HPCUG Presentation

ACHIEVING HIGH AVAILABILITY

Paula S. McDaniel

Presenting Author: Paula S. McDaniel (paula_mcdaniel@hp.com)

Abstract

What is "availability" and how do you get it? International Data Corporation defines high availability as follows: "A computer is considered to be highly available if, when failure occurs, data is not lost, and the system can recover in a reasonable amount of time." This simplistic definition can be used as a starting point for discussion. The definition of "a reasonable amount of time" can be different for each company and for each application within the company.

From an end-user perspective, she/he needs to have reasonable, continuous access to systems that respond fast enough to accomplish the business function for which the systems were designed. Both planned and unplanned downtime detracts from the availability of the application. Most users would request continuous application availability, but availability requirements must be business decisions.
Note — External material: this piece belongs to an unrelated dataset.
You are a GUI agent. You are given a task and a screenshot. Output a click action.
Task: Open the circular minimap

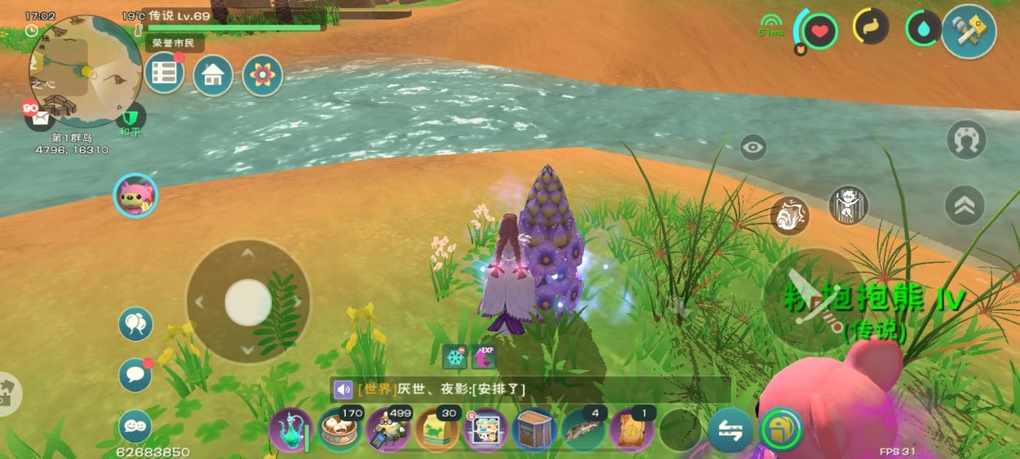tap(84, 70)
The more highly available a system needs to be, the more resources it takes and the more it costs. This added cost is only justified if there is sufficient value to the business.
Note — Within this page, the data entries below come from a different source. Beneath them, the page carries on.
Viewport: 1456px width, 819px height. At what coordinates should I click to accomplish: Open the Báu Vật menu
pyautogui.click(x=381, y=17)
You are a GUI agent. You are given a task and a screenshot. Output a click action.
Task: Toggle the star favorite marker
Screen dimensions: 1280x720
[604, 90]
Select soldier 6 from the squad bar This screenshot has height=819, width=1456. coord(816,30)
There is a mistaken belief in the computer industry that high availability is simply a hardware or software product that can be purchased, but there is no one single product that provides "high availability." In fact, achieving high availability requires more than investments in technology. Many things need to be considered when attempting to achieve high levels of availability for mission critical applications.
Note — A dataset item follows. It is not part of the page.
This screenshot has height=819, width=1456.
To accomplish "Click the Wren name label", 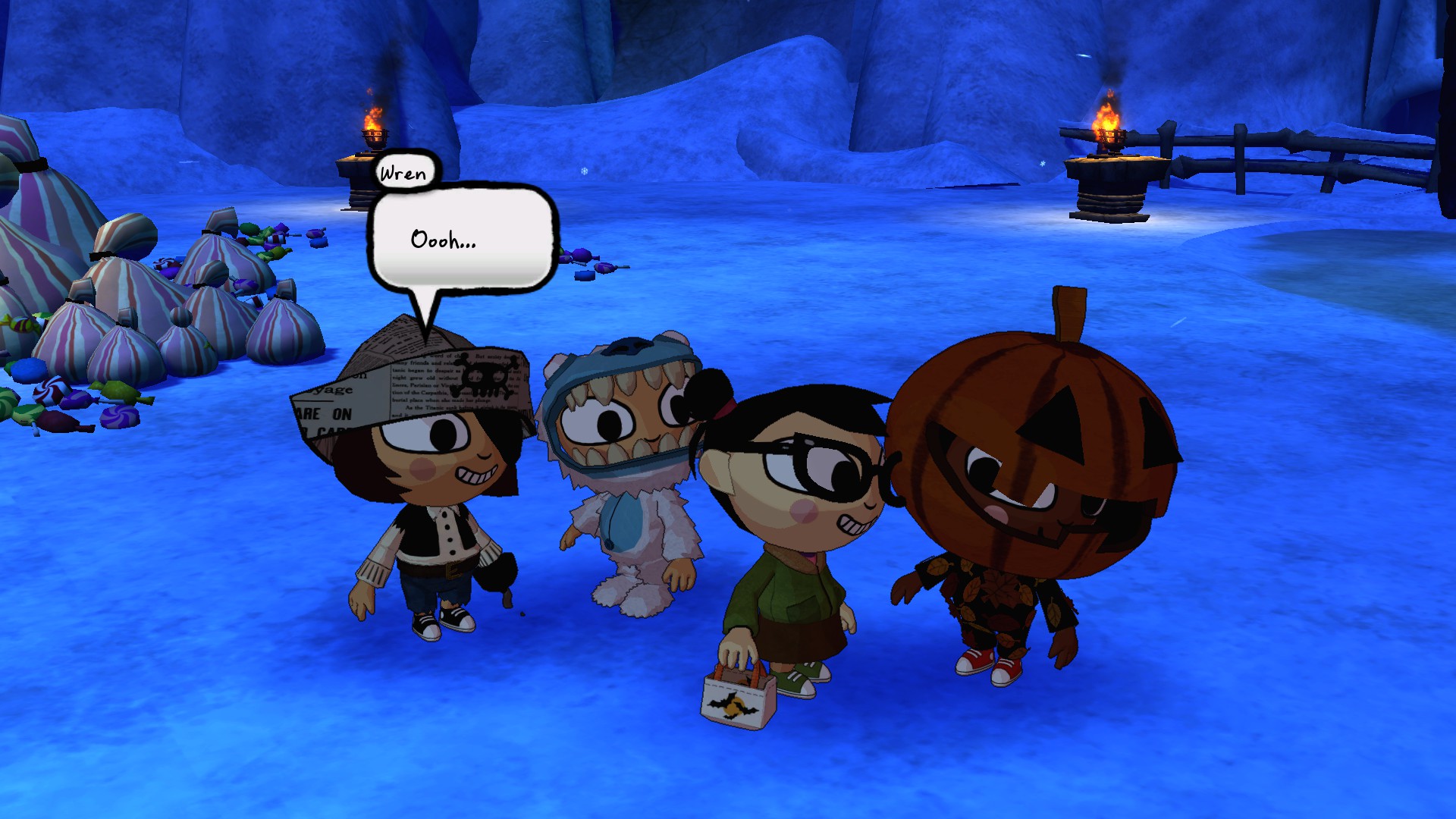I will pos(402,172).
An availability infrastructure capable of supporting mission critical applications must be built on a strong foundation. Three pillars form the basis of that foundation. These pillars are a technology infrastructure (the hardware, software, networks, etc.), support partnerships, and IT processes. Each of these pillars is equally important in achieving your desired availability goals. Investments must be made in each area. Many companies today make large investments in technology, without regard to the other two pillars. This results in shifting the cause of downtime from hardware and software to human error. Good IT processes can go a long way to reducing the amount of human error, and strong support partnerships will help keep downtime to a minimum when a failure does occur.